Wednesday, July 30, 2014

I Get the Orange; You Get the Peel


The hardest cases for us here in the Trenches are custody cases.  How do you assign a value to time and the ability to make decisions for someone's child?  The hardest custody cases are relocation cases, where one parent wants to move away from the area, of course with the child.  Usually, I'm good at finding a compromise to meet both the parents' and the child's needs, but relocation cases don't lend themselves to that kind of compromise.  On top of that, as much as I respect our judiciary, judges are not remarkably creative in fashioning custody schedules.  They don't have the time to get to know everyone.  They don't have time or the inclination to take everyone's needs and family traditions into account.  They just make a decision.  They give one parent primary custody and try to come up with some sort of long distance access schedule.  Period.
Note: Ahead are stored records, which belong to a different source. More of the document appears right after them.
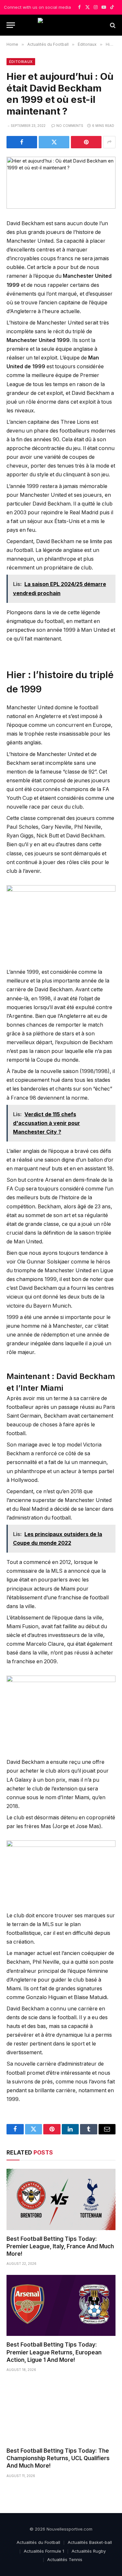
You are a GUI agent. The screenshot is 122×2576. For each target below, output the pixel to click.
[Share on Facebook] (22, 142)
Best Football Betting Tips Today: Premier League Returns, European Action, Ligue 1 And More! (54, 2352)
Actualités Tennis (64, 2559)
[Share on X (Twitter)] (54, 142)
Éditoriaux (21, 61)
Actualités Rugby (89, 2551)
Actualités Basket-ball (90, 2542)
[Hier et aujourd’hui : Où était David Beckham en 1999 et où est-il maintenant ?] (61, 183)
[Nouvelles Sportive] (61, 25)
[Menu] (11, 25)
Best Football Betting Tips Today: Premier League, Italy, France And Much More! (60, 2246)
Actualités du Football (38, 2542)
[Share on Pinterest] (86, 142)
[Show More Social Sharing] (109, 142)
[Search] (112, 25)
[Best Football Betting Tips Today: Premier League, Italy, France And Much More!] (61, 2199)
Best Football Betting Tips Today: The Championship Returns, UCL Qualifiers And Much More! (58, 2458)
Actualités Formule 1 (44, 2551)
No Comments (69, 126)
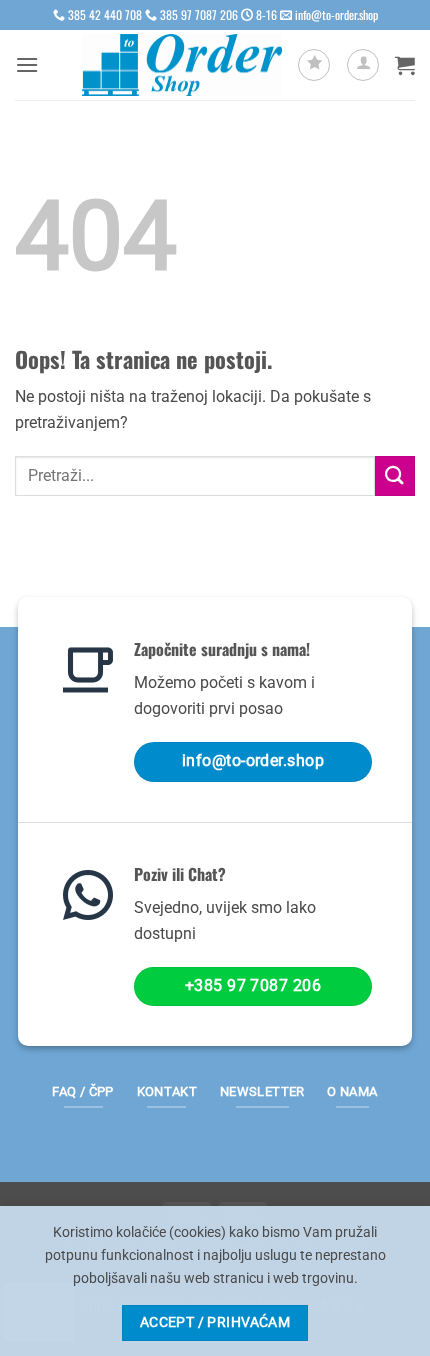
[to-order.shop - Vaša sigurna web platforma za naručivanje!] (182, 65)
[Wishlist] (314, 65)
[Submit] (395, 475)
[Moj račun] (363, 65)
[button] (27, 64)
The fact is, in a relocation case, someone has to move.  There's usually no choice to stay.  That means one parent will have the majority of the time with their child and the other will have less.  It's a fact.  The question is who decides where the child is when - the parents or the judge?  We know what the judge will do.  What about the parents?  What if, just what if, the parents sat down and hammered out a schedule for each parent, let's call the schedules A and B.  One parent would get the parenting time in schedule A and the other would get schedule B.  They don't need to decide which parent gets which schedule, they just need to fashion the schedules themselves.  They can let the judge decide which parent gets A and which gets B.  Think about it.  If the parents design both schedules without knowing which of them will get which, they each have an incentive to make sure both schedules are acceptable.  They are both motivated to create schedules that work for each of them and their child because they don't know which one they will get.  I've done it before, and it works, much better than a third party making those decisions.  Here in the Trenches.